The Seattle natives return with their 10th studio album. With experience on their side, Chris Duffy argues that it’s one of the band’s finest efforts to date.
Pearl Jam – Lightning Bolt
It seems a lifetime ago now that grunge music appeared seemingly from nowhere, causing hundreds of teens to don long greasy hair, hi-top sneakers and jeans cut off at the knees. Pearl Jam were one of many bands, including Nirvana and Soundgarden, to benefit from this rise. Their debut album Ten is widely considered an all time classic and still sounds as good today as when it was released 22 years ago. Now, having just released their tenth studio album – which, for those wondering, is not called One – Pearl Jam find themselves with what can be described as more of a cult following rather than a normal fanbase.
Lightning Bolt kicks off with ‘Getaway’, a chunky groove which showcases drummer Matt Cameron’s ability to hold a steady hard-hitting beat and contains Eddie Vedder vocals strangely reminiscent of Swedish rockers The Hives. It is followed by first single “Mind Your Manners”, which starts in double quick time and does not let up throughout it’s punch two and half minute length. Once again a chunky guitar line battles it out with the thumping of Cameron’s drums in what seems like a fight for supremacy, a flaw apparent in all of Lightning Bolt‘s more disappointing moments. It’s the downfall of not only this track, but also the album’s title track which follows. Both feel far too heavy for their own good and it proves a struggle to keep up, as each member of the band seemingly attempts to see who can play their respective instrument the loudest.
Yet the rest of the record more than makes up for this slightly questionable start. Indeed, later tracks shine to the extent that Lightning Bolt must be considered Pearl Jam’s most sincere and musically accessible album to date.
The band still show glimpses of their grunge roots on superb early track ‘My Fathers Son’, but on the whole they slow things down to provide a deep and enthralling sound. The first glimpse of this is on most recent single ‘Sirens’, a slow-burning, bluesy tune which allows Vedder’s superb vocal range to reach its softer extremes: “For every choice, mistake I’ve made,/It’s not my plan,/To see you in the arms of another man”. It’s Pearl Jam at their lyrical finest.
Indeed, on tracks such as’Infallible’, ‘Sleeping By Myself’ and ‘Swallowed Whole’, Lightning Bolt demonstrates a lyrical strength rarely associated with the band. Further stand out tracks come in the form of ‘Pendulum’, the band’s standard set opener on their current tour.

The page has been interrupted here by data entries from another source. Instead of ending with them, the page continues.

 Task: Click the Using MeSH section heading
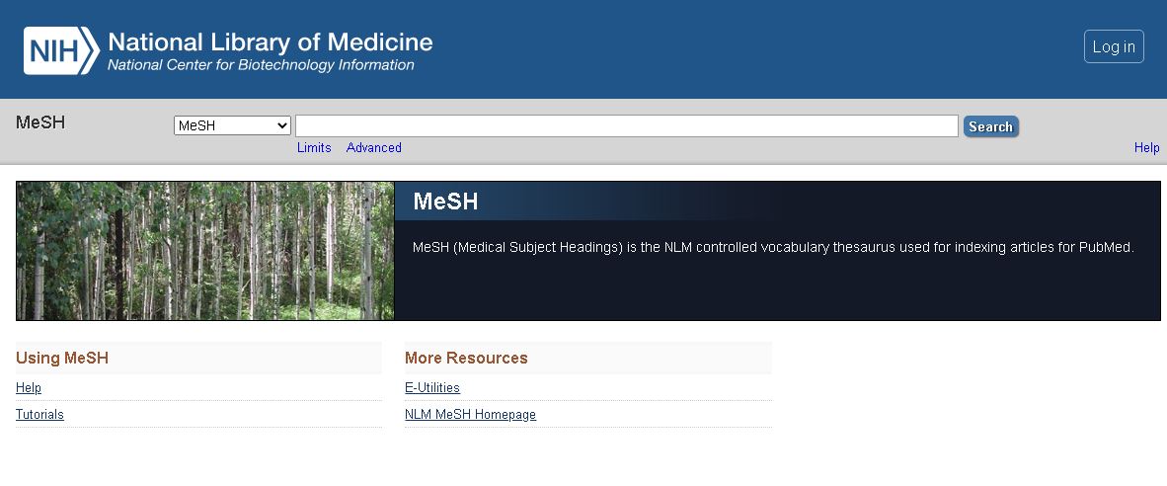62,358
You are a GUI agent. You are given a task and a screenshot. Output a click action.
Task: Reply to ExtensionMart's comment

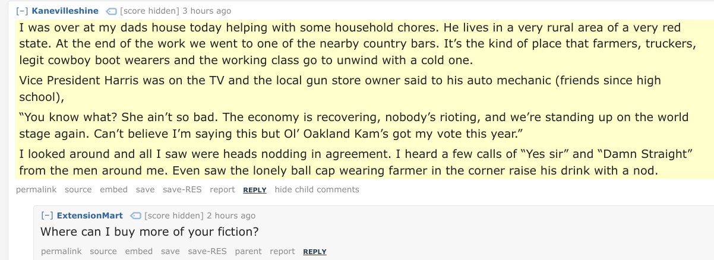[315, 252]
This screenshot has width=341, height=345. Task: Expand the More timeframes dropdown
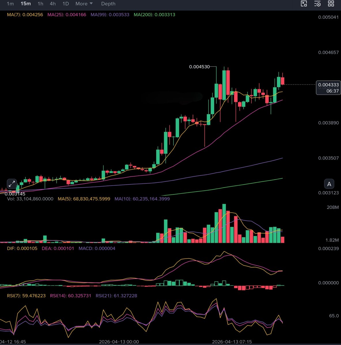click(84, 4)
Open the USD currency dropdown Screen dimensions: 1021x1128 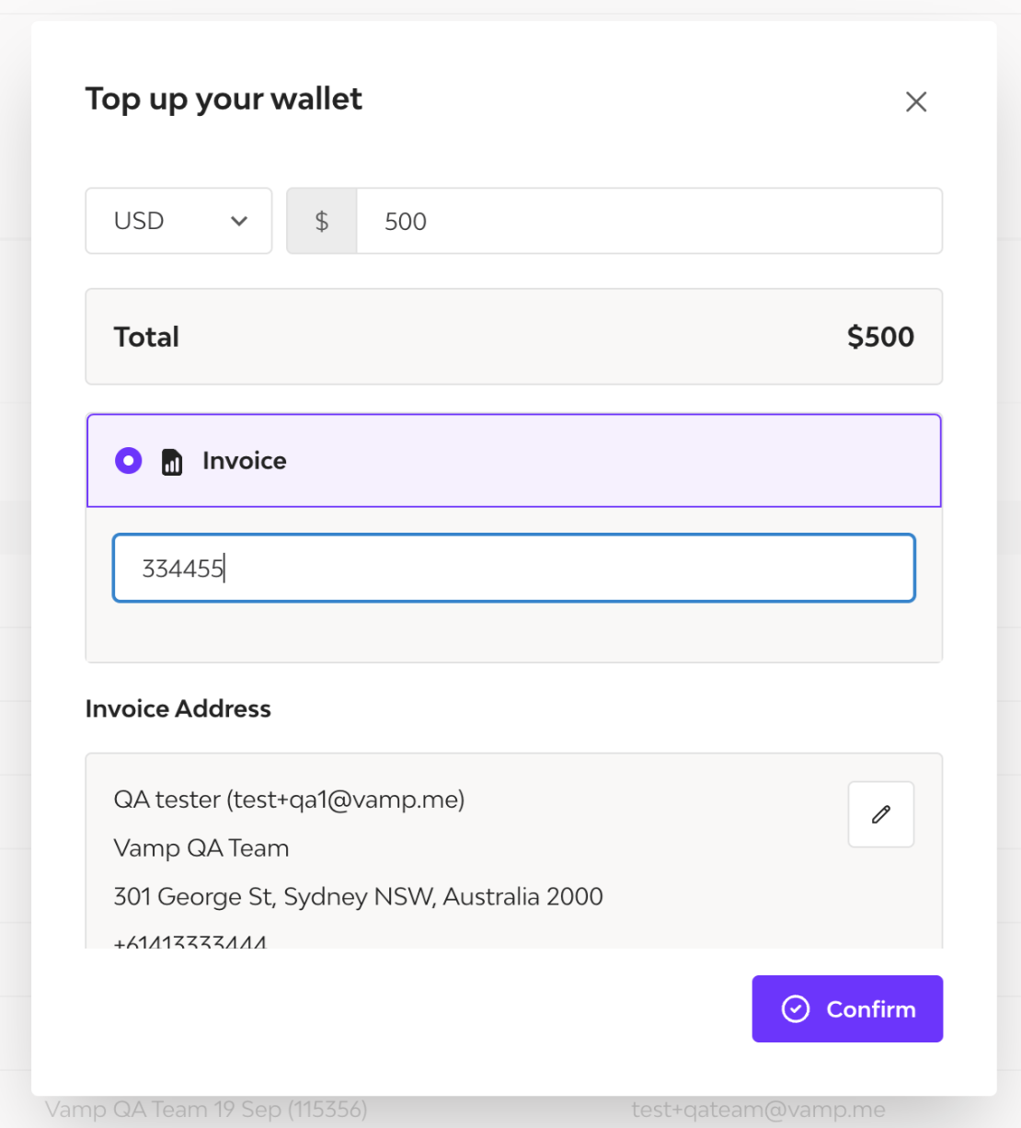178,221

Opening with haunting piano, Vedder achingly croons “Can’t know what’s high/’Til you been down so low,/The future’s bright,/Lit up with no where to go,/To and fro the pendulum throws”.
The album closes with yet another piano-tinged epic in ‘Future Days’. Once again it is a song that never seems to explode into life, but burns brightly enough throughout that it leaves a long lasting effect. Not for the first time in the band’s history (see Ten‘s epic ‘Black’), loss and eternal hope are the themes addressed: “If I ever were to lose you, I’d lose myself” cries Vedder, wrenching at the heart of the listener. Yet ultimately the album closes on a high, with the song taking a positive turn: “I believe,/And I believe cause I can see,/Our future days,/Days of you and me”.
And indeed, the album fades to a close with you feeling that the future days of Pearl Jam could well be some of their best yet. Despite a few overly-heavy moments, Lightning Bolt is a record with significant depth and feeling. 22 years and ten albums down the line, the greasy long hair and hi-tops have gone, but Pearl Jam’s ability to make a great record has not. Quite possibly their best album since their debut.